I work in a profession that deals a lot with something that most people try to avoid: death. 

Death is something that can’t be avoided.  It happens to everyone at some time, whether it’s someone they love or their own.  Each experience with death is something private and personal.  As a nurse, I have the chance to watch patients and families as they go through it.  It’s a chance to glimpse through the window of a person’s true personality, their true values and how they deal with something so tragic. 

Honestly, I could spend pages and pages writing about different experiences I’ve had with death.  People who’ve died ten minutes to midnight New Year’s Eve, families who plan the death of their parents years in advance, or even people who don’t believe that death is imminent.  I’ve seen angry, inconsolable, relieved, and even happy.  Each time, it feels new, yet the same at the same time.

But that’s not what I want to focus on.  

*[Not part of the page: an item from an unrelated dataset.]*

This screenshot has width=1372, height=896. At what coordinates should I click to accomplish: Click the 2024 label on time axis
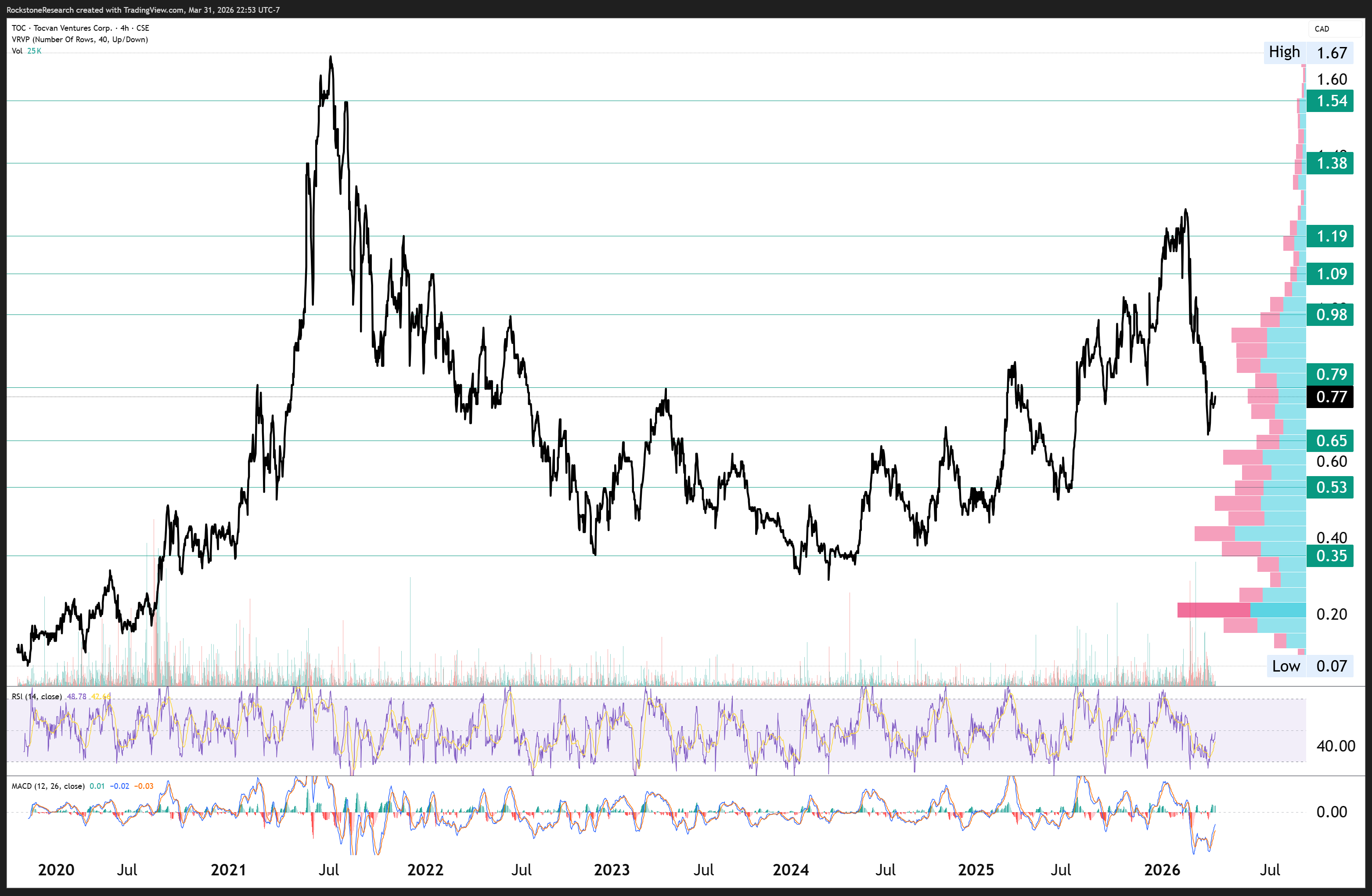(790, 870)
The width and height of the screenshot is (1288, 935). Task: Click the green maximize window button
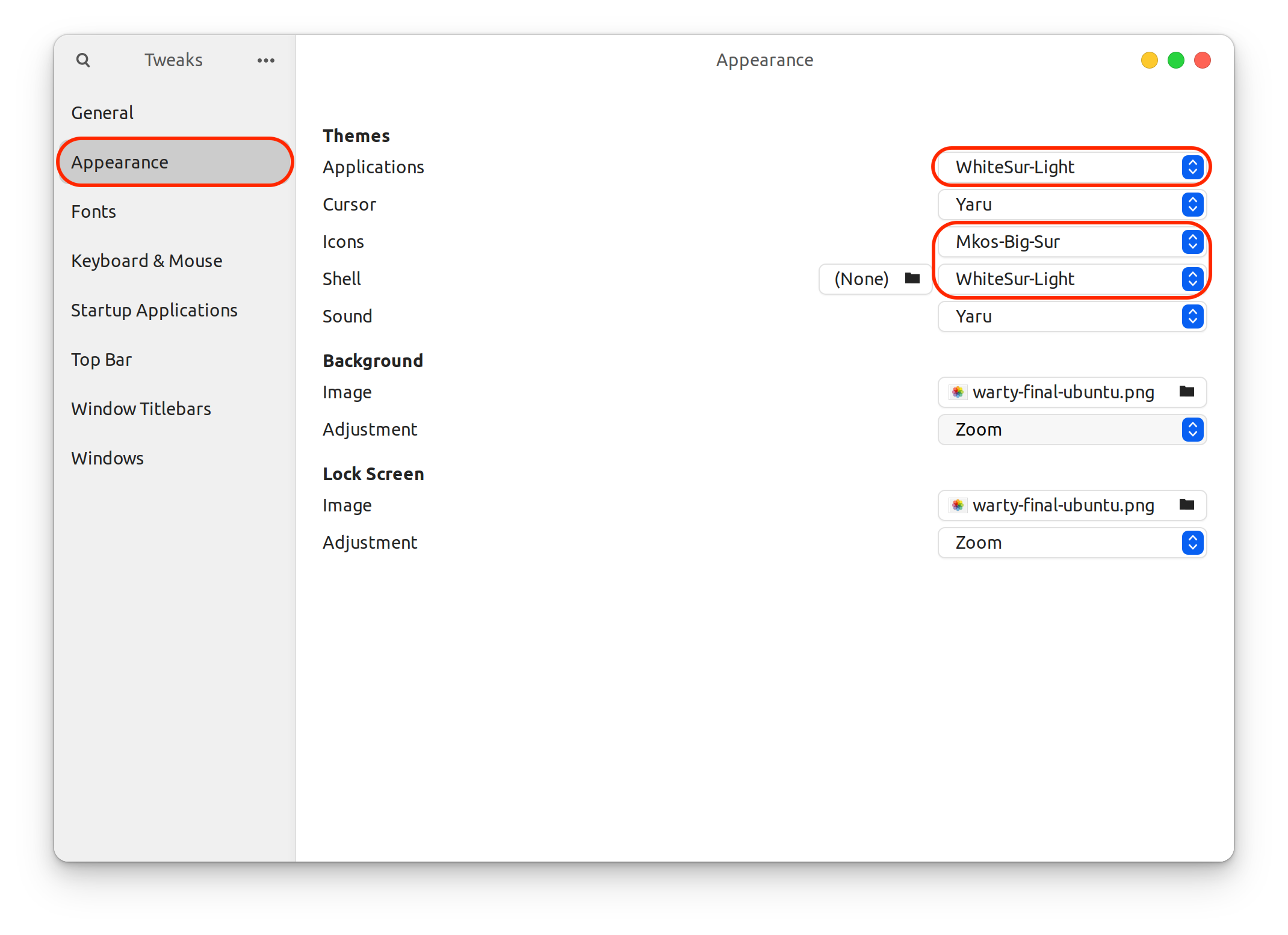(1175, 60)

Death isn’t necessarily always physical.  As I’m working on the Blue WIP, I’m starting to realize that there’s always something that a character fears, and death can be one of the most effective.  Right now, my character is afraid of the death of her career.  This is something she’s dreamed of her entire life, and as she’s watching it crumble and slip away, she’s left to deal with the end of the one thing most important to her.  Now that she’s left vulnerable, I can really delve into who she really is, to learn what she really values once her career dies. 

That’s just one example of death in literature, but there can be so many other possibilities.  Death of romance/relationships, death of beliefs, death of security.  Loss defines us as humans and is one thing that we can all relate with.  Whether or not I’ve experienced the same kind of loss, I can always understand what it’s like to deal with it. 

So, right now, I’m working on throwing a bit more ‘death’ into my writing.  I want the reader to glimpse through my characters’ windows, to see who they truly are when they lose the one thing most important to them.  Who are they when they have to deal with grief and loss?